## PROBLEM TO WORK ON
Verbatim output of the full listing is required.

## THE INPUT
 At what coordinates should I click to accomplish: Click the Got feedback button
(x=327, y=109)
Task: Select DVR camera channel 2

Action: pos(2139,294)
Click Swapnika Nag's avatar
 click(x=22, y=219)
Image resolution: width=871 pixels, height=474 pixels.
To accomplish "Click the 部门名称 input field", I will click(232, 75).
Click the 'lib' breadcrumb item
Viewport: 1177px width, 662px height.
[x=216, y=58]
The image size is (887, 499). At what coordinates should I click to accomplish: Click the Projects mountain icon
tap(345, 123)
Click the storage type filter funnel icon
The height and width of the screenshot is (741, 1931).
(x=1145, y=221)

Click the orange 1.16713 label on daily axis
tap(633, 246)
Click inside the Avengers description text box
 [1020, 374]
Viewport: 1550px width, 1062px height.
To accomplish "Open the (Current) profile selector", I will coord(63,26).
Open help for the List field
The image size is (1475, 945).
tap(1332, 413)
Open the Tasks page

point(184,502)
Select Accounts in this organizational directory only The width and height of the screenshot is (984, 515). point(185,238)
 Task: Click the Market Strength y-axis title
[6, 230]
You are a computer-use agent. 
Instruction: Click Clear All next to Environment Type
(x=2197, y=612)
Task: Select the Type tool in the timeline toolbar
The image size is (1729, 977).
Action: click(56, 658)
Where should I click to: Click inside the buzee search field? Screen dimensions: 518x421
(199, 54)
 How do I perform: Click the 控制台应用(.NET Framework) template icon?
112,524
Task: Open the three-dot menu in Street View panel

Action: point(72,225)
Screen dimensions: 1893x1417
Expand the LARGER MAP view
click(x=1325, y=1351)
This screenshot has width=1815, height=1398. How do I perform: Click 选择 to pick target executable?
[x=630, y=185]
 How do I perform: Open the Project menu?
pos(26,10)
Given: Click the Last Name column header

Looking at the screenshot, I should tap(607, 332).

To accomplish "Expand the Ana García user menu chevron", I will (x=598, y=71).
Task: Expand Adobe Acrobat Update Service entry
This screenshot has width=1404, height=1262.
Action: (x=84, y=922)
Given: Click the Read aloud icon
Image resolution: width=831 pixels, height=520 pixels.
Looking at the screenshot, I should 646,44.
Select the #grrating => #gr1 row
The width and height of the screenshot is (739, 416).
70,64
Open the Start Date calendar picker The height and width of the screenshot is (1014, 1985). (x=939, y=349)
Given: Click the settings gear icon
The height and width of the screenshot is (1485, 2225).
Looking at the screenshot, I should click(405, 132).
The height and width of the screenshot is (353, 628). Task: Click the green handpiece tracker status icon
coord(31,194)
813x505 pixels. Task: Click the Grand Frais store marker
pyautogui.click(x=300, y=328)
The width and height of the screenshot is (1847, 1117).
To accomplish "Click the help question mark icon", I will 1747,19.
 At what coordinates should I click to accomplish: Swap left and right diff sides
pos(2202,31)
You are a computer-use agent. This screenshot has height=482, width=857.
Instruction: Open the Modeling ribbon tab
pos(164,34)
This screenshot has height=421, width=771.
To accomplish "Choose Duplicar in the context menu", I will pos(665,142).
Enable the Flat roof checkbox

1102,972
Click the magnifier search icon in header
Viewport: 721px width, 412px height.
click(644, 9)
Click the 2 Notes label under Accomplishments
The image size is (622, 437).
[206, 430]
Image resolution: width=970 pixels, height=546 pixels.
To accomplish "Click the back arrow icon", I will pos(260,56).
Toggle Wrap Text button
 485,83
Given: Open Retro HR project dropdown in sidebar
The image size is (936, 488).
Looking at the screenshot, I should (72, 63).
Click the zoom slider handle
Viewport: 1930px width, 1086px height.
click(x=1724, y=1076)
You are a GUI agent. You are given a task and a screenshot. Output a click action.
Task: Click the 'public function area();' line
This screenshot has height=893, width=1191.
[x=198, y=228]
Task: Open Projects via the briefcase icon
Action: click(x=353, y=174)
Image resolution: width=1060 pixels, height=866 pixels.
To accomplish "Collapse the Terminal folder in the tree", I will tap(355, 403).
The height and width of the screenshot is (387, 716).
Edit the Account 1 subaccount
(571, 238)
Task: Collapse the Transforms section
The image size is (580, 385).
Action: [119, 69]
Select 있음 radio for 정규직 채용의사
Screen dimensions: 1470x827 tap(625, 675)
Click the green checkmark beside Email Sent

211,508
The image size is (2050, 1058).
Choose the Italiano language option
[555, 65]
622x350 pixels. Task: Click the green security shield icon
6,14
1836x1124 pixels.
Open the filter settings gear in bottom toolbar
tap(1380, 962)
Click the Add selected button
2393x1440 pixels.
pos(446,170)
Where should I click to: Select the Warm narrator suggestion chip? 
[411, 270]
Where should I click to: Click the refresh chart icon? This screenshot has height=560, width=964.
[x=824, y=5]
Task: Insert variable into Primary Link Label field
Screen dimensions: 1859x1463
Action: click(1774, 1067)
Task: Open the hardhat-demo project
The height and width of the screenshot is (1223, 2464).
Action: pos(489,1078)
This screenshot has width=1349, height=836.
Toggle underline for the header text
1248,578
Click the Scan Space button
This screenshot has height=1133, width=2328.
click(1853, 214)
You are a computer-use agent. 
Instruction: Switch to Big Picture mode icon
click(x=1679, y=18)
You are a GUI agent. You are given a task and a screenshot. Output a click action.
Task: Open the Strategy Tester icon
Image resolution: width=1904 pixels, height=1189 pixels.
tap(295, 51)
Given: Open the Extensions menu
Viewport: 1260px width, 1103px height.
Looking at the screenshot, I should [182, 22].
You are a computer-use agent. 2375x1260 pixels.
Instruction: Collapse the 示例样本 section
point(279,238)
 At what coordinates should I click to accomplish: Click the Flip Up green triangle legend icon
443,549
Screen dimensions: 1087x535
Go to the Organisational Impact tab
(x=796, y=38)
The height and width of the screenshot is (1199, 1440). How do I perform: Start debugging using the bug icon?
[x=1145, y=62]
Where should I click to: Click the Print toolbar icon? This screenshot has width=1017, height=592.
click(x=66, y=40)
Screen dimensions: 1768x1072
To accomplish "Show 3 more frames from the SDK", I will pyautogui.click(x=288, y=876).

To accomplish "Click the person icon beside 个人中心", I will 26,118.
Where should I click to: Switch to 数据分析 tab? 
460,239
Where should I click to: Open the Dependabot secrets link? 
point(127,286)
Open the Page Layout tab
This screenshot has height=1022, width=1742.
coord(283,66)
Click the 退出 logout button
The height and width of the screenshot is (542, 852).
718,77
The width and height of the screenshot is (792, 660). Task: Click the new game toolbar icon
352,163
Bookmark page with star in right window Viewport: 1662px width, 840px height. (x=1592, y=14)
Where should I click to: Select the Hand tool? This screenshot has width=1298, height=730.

## EXPECTED OUTPUT
 At what coordinates should I click to accomplish: Click the Got feedback button
(x=327, y=109)
Task: Select DVR camera channel 2

Action: pos(2139,294)
Click Swapnika Nag's avatar
 click(x=22, y=219)
Image resolution: width=871 pixels, height=474 pixels.
To accomplish "Click the 部门名称 input field", I will click(232, 75).
Click the 'lib' breadcrumb item
Viewport: 1177px width, 662px height.
[x=216, y=58]
The image size is (887, 499). At what coordinates should I click to accomplish: Click the Projects mountain icon
tap(345, 123)
Click the storage type filter funnel icon
The height and width of the screenshot is (741, 1931).
(x=1145, y=221)

Click the orange 1.16713 label on daily axis
tap(633, 246)
Click inside the Avengers description text box
 [1020, 374]
Viewport: 1550px width, 1062px height.
To accomplish "Open the (Current) profile selector", I will coord(63,26).
Open help for the List field
The image size is (1475, 945).
tap(1332, 413)
Open the Tasks page

point(184,502)
Select Accounts in this organizational directory only The width and height of the screenshot is (984, 515). point(185,238)
 Task: Click the Market Strength y-axis title
[6, 230]
You are a computer-use agent. 
Instruction: Click Clear All next to Environment Type
(x=2197, y=612)
Task: Select the Type tool in the timeline toolbar
The image size is (1729, 977).
Action: click(56, 658)
Where should I click to: Click inside the buzee search field? Screen dimensions: 518x421
(199, 54)
 How do I perform: Click the 控制台应用(.NET Framework) template icon?
112,524
Task: Open the three-dot menu in Street View panel

Action: point(72,225)
Screen dimensions: 1893x1417
Expand the LARGER MAP view
click(x=1325, y=1351)
This screenshot has width=1815, height=1398. How do I perform: Click 选择 to pick target executable?
[x=630, y=185]
 How do I perform: Open the Project menu?
pos(26,10)
Given: Click the Last Name column header

Looking at the screenshot, I should tap(607, 332).

To accomplish "Expand the Ana García user menu chevron", I will (x=598, y=71).
Task: Expand Adobe Acrobat Update Service entry
This screenshot has width=1404, height=1262.
Action: (x=84, y=922)
Given: Click the Read aloud icon
Image resolution: width=831 pixels, height=520 pixels.
Looking at the screenshot, I should 646,44.
Select the #grrating => #gr1 row
The width and height of the screenshot is (739, 416).
70,64
Open the Start Date calendar picker The height and width of the screenshot is (1014, 1985). (x=939, y=349)
Given: Click the settings gear icon
The height and width of the screenshot is (1485, 2225).
Looking at the screenshot, I should click(405, 132).
The height and width of the screenshot is (353, 628). Task: Click the green handpiece tracker status icon
coord(31,194)
813x505 pixels. Task: Click the Grand Frais store marker
pyautogui.click(x=300, y=328)
The width and height of the screenshot is (1847, 1117).
To accomplish "Click the help question mark icon", I will 1747,19.
 At what coordinates should I click to accomplish: Swap left and right diff sides
pos(2202,31)
You are a computer-use agent. This screenshot has height=482, width=857.
Instruction: Open the Modeling ribbon tab
pos(164,34)
This screenshot has height=421, width=771.
To accomplish "Choose Duplicar in the context menu", I will pos(665,142).
Enable the Flat roof checkbox

1102,972
Click the magnifier search icon in header
Viewport: 721px width, 412px height.
click(644, 9)
Click the 2 Notes label under Accomplishments
The image size is (622, 437).
[206, 430]
Image resolution: width=970 pixels, height=546 pixels.
To accomplish "Click the back arrow icon", I will pos(260,56).
Toggle Wrap Text button
 485,83
Given: Open Retro HR project dropdown in sidebar
The image size is (936, 488).
Looking at the screenshot, I should (72, 63).
Click the zoom slider handle
Viewport: 1930px width, 1086px height.
click(x=1724, y=1076)
You are a GUI agent. You are given a task and a screenshot. Output a click action.
Task: Click the 'public function area();' line
This screenshot has height=893, width=1191.
[x=198, y=228]
Task: Open Projects via the briefcase icon
Action: click(x=353, y=174)
Image resolution: width=1060 pixels, height=866 pixels.
To accomplish "Collapse the Terminal folder in the tree", I will tap(355, 403).
The height and width of the screenshot is (387, 716).
Edit the Account 1 subaccount
(571, 238)
Task: Collapse the Transforms section
The image size is (580, 385).
Action: [119, 69]
Select 있음 radio for 정규직 채용의사
Screen dimensions: 1470x827 tap(625, 675)
Click the green checkmark beside Email Sent

211,508
The image size is (2050, 1058).
Choose the Italiano language option
[555, 65]
622x350 pixels. Task: Click the green security shield icon
6,14
1836x1124 pixels.
Open the filter settings gear in bottom toolbar
tap(1380, 962)
Click the Add selected button
2393x1440 pixels.
pos(446,170)
Where should I click to: Select the Warm narrator suggestion chip? 
[411, 270]
Where should I click to: Click the refresh chart icon? This screenshot has height=560, width=964.
[x=824, y=5]
Task: Insert variable into Primary Link Label field
Screen dimensions: 1859x1463
Action: click(1774, 1067)
Task: Open the hardhat-demo project
The height and width of the screenshot is (1223, 2464).
Action: pos(489,1078)
This screenshot has width=1349, height=836.
Toggle underline for the header text
1248,578
Click the Scan Space button
This screenshot has height=1133, width=2328.
click(1853, 214)
You are a computer-use agent. 
Instruction: Switch to Big Picture mode icon
click(x=1679, y=18)
You are a GUI agent. You are given a task and a screenshot. Output a click action.
Task: Open the Strategy Tester icon
Image resolution: width=1904 pixels, height=1189 pixels.
tap(295, 51)
Given: Open the Extensions menu
Viewport: 1260px width, 1103px height.
Looking at the screenshot, I should [182, 22].
You are a computer-use agent. 2375x1260 pixels.
Instruction: Collapse the 示例样本 section
point(279,238)
 At what coordinates should I click to accomplish: Click the Flip Up green triangle legend icon
443,549
Screen dimensions: 1087x535
Go to the Organisational Impact tab
(x=796, y=38)
The height and width of the screenshot is (1199, 1440). How do I perform: Start debugging using the bug icon?
[x=1145, y=62]
Where should I click to: Click the Print toolbar icon? This screenshot has width=1017, height=592.
click(x=66, y=40)
Screen dimensions: 1768x1072
To accomplish "Show 3 more frames from the SDK", I will pyautogui.click(x=288, y=876).

To accomplish "Click the person icon beside 个人中心", I will 26,118.
Where should I click to: Switch to 数据分析 tab? 
460,239
Where should I click to: Open the Dependabot secrets link? 
point(127,286)
Open the Page Layout tab
This screenshot has height=1022, width=1742.
coord(283,66)
Click the 退出 logout button
The height and width of the screenshot is (542, 852).
718,77
The width and height of the screenshot is (792, 660). Task: Click the new game toolbar icon
352,163
Bookmark page with star in right window Viewport: 1662px width, 840px height. (x=1592, y=14)
Where should I click to: Select the Hand tool? This screenshot has width=1298, height=730.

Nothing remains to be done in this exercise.